Dans le décor sauvage et grandiose des Appalaches, Un été prodigue tisse trois histoires de femmes. Celle de Deanna, vivant en ermite dans un refuge au milieu de la forêt, et poursuivant la piste d’une famille de coyotes qu’elle essaye de protéger à tout prix ; celle de Lusa, une citadine qui, devenue veuve, décide de rester dans la vallée de son mari pour faire fructifier ses terres, trouver un nouveau mode de fonctionnement, moins polluant moins destructeur ; et celle de Nannie, 75 ans, qui continue d’exploiter sa ferme à sa manière, sans désherbants, sans pesticides, comptant sur la seule nature pour réguler insectes et plantes. Elle tient à son mode de vie et à son label bio, ce qui a l’air de mettre son voisin Garnett dans tous ses états. 

Le vin est produit par les Chardons, du Domaine de l’Aumonier, situé en Touraine, en agriculture biologique, sans aucun produit chimique, pesticide ou désherbant. Chardons chéris donc : sur le domaine on les laisse pousser, comme dans le livre. Qui a dit qu’il y avait des mauvaises herbes ?

Pour réaliser cet accord mots-vin blanc, deux adresses à noter : la librairie Flagey et la Maison des Vins.

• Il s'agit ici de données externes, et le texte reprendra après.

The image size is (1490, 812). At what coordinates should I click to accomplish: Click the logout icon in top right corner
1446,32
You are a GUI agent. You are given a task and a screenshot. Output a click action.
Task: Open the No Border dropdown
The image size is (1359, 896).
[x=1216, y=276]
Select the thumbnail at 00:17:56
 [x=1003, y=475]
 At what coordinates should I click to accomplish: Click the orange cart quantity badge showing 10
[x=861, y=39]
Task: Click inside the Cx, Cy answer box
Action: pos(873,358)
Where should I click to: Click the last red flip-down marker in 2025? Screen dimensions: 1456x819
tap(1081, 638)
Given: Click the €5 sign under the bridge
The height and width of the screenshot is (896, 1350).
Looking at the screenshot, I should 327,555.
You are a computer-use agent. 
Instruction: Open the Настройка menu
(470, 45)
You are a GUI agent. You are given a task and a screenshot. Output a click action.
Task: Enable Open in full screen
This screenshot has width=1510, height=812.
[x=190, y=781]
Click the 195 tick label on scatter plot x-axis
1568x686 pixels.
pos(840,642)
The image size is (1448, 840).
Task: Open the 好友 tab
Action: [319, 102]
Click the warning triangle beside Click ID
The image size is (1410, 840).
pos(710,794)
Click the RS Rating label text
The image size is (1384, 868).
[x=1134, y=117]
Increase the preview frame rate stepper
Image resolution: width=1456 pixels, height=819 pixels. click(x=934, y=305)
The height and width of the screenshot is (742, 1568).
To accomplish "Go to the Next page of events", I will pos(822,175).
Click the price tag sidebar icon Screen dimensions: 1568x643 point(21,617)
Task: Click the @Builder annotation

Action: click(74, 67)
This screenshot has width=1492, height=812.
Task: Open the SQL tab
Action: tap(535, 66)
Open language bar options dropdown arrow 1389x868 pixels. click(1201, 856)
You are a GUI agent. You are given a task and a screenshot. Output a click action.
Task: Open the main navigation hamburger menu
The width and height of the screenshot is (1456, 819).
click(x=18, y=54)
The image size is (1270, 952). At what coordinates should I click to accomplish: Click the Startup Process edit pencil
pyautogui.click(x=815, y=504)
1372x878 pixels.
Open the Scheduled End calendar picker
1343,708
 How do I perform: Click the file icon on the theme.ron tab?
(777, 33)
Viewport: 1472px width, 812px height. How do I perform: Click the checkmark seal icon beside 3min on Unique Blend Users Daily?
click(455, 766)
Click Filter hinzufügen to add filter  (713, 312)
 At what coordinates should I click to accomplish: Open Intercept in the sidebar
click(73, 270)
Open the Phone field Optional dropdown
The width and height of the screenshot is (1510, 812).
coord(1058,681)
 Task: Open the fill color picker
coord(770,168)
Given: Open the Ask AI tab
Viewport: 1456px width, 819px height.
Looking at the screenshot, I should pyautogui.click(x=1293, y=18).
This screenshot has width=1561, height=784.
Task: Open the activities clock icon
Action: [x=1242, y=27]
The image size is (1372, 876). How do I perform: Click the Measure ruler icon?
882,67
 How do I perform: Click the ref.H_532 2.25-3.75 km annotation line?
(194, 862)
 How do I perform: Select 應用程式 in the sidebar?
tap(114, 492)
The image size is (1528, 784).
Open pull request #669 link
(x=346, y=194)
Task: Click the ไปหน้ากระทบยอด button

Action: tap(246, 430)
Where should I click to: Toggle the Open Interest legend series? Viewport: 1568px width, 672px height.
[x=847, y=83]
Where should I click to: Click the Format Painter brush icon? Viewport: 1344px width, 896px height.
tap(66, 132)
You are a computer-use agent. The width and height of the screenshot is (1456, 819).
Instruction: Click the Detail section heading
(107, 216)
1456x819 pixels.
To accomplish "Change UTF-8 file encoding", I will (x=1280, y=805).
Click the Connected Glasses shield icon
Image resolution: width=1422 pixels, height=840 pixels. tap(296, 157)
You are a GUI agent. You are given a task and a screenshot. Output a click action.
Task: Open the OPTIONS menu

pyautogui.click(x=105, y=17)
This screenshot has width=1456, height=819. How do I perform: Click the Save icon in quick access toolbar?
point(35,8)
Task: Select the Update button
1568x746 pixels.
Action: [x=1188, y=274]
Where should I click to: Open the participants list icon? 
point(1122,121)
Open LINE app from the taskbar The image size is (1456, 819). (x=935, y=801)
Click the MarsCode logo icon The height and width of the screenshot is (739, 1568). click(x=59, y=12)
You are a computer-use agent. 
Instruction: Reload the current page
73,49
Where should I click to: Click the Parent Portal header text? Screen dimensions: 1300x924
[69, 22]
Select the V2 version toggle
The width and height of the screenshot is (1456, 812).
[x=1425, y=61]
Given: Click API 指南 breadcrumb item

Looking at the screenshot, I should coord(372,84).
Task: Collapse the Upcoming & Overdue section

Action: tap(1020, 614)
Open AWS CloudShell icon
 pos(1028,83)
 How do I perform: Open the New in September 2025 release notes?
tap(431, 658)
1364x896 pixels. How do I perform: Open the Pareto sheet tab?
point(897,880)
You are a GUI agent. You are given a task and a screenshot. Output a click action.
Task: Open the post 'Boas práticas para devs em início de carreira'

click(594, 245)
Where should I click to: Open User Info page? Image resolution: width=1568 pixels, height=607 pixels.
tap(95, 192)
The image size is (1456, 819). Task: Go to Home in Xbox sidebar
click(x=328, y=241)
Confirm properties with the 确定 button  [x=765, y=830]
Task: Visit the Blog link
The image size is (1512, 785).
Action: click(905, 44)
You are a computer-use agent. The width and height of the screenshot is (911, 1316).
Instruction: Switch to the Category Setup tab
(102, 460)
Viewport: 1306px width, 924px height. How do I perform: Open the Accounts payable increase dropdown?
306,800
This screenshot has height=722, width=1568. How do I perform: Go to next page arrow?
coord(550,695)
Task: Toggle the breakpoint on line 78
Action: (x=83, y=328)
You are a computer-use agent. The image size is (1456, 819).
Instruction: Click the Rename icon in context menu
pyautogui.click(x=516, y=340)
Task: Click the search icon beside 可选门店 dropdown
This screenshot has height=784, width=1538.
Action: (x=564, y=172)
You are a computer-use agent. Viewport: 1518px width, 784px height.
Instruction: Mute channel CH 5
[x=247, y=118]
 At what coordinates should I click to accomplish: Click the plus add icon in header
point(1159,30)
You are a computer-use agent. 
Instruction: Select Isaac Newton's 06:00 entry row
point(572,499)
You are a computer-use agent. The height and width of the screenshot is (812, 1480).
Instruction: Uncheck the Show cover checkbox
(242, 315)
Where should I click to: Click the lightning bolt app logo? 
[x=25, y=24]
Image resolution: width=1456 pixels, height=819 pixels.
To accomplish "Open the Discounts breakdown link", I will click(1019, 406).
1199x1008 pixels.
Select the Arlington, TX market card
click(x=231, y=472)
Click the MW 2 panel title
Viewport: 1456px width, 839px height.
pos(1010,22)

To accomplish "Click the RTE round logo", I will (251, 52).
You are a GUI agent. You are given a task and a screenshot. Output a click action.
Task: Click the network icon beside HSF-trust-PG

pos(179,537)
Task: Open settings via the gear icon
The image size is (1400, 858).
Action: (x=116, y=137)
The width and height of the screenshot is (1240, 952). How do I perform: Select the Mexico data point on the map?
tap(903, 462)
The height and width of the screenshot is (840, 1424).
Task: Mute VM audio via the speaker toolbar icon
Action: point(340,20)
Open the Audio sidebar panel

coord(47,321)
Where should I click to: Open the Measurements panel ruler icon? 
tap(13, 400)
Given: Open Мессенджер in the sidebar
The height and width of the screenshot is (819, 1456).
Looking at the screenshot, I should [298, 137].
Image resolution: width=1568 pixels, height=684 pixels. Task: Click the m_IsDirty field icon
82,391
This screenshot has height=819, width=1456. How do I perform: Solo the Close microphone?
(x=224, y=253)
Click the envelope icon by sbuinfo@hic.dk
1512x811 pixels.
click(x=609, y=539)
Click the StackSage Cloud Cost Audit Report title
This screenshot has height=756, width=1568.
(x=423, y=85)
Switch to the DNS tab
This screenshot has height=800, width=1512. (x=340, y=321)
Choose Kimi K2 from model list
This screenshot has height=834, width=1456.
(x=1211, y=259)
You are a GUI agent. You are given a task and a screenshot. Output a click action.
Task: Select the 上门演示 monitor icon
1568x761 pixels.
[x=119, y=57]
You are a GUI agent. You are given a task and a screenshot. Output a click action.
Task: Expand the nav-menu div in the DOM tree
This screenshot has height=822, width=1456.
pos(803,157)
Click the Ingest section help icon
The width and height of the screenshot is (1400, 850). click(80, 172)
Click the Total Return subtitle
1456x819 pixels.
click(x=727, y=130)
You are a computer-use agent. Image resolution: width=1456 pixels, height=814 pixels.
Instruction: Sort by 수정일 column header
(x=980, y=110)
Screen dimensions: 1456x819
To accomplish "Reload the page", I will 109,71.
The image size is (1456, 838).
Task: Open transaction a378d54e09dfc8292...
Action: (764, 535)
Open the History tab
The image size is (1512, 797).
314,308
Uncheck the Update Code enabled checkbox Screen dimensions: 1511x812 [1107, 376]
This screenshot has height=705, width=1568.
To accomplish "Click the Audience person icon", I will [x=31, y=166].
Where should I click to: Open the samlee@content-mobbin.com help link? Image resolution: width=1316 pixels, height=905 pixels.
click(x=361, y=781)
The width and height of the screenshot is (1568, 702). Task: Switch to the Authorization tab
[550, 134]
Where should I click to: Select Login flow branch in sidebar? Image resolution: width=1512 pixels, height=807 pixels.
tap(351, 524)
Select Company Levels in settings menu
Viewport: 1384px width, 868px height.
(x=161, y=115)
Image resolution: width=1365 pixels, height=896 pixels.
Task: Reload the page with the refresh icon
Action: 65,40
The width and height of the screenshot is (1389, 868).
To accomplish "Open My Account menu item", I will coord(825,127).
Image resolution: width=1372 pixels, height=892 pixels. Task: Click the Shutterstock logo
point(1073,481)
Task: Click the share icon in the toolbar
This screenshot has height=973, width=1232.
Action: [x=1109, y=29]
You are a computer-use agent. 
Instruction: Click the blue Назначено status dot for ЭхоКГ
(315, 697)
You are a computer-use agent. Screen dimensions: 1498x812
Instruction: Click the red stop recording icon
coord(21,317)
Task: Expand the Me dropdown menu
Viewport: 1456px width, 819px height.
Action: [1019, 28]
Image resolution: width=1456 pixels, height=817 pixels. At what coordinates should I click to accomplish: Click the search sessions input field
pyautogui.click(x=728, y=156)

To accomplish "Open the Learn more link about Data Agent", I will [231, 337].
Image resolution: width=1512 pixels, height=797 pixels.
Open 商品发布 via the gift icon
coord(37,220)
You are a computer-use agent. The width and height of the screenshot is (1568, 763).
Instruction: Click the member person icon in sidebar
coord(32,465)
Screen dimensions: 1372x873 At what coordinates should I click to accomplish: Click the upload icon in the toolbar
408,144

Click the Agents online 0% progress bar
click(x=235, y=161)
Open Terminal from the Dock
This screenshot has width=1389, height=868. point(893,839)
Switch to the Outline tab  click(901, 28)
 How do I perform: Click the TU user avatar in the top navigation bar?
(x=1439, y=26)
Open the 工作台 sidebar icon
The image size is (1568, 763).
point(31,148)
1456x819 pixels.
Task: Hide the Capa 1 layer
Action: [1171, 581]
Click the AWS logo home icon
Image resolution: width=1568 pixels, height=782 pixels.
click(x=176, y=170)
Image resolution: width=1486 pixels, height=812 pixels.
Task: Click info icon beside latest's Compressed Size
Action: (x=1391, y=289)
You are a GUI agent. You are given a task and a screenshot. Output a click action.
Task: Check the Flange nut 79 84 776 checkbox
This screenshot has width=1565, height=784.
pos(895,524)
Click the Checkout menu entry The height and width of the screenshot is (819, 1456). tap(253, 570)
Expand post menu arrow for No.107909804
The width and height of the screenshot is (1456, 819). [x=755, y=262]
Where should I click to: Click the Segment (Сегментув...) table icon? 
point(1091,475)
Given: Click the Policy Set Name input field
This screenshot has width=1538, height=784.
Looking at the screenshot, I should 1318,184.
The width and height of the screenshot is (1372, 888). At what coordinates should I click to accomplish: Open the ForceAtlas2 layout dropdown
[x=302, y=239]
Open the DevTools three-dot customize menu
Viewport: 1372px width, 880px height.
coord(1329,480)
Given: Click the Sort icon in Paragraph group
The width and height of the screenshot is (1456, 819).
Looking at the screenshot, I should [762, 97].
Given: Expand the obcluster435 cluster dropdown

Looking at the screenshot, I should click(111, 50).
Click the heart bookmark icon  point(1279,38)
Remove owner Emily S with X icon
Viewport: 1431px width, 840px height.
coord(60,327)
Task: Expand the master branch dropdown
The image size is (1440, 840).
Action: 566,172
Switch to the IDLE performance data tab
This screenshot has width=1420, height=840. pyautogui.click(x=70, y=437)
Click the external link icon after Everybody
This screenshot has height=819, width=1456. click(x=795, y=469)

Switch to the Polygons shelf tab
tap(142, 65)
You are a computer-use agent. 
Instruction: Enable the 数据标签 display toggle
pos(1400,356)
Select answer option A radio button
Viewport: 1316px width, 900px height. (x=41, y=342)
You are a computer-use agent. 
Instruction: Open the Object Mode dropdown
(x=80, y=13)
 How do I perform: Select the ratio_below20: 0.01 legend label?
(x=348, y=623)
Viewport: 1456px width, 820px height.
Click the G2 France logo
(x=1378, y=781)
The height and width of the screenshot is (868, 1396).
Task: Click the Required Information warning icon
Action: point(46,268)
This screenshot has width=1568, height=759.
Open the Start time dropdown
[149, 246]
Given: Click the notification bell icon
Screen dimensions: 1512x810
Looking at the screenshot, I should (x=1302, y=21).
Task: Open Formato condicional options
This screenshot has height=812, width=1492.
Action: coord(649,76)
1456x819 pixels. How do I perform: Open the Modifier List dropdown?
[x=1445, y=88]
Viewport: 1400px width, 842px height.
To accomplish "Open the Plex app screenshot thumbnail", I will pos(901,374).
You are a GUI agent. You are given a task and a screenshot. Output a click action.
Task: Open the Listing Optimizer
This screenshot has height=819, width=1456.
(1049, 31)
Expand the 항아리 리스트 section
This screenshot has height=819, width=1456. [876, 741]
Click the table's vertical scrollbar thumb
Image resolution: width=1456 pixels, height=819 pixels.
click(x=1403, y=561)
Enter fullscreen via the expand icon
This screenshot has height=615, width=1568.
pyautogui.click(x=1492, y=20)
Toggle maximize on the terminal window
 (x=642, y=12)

Le concept de l’accord mots-vin ? Que l’encre des mots se reflète dans votre verre de vin…. ou inversement ! Par un goût, un nom, une illustration… Vous commencez à connaître la chanson !

Du Tunis des années 30 aux États-Unis, en passant par l’Europe, l’accord mots-vin rouge de l’édition printanière vous faisait découvrir le destin du jeune Darius Zaken. Le tout, vous l’aurez certainement deviné, avec Un air… de jazz ! 

Où bat le cœur du monde, de Philippe Hayat, raconte l’histoire de Darius Zaken qui, frappé de mutisme après la disparition brutale de son père, va trouver dans la clarinette une nouvelle manière de faire entendre sa voix. Une fabuleuse fresque aux personnages attachants, mêlant initiation et émancipation. 

Pour vous accompagner dans ce voyage, un côtes-du-rhône rouge bio à base de syrah et de grenache issu du domaine La Réméjeanne. Rémy et Olivier Klein, père et fils, partagent les mêmes valeurs de vignerons-paysans : authenticité, respect des sols et du vivant, amour du goût. Leur devise ? « Pour que nos vins révèlent toujours davantage les caractéristiques essentielles de notre terroir. Sublimer, ne pas surjouer », on adhère totalement !

Au nez : des fruits mûrs, fraises, violette, garrigue et épices.

En bouche : de la souplesse avec une légère pointe d’acidité pour assurer l’équilibre et une finale persistante.

Pour réaliser cet accord mots-vin rouge, deux adresses à visiter : La Maison des Vins à Watermael-Boitsfort et la librairie Les Yeux Gourmands à Saint-Gilles.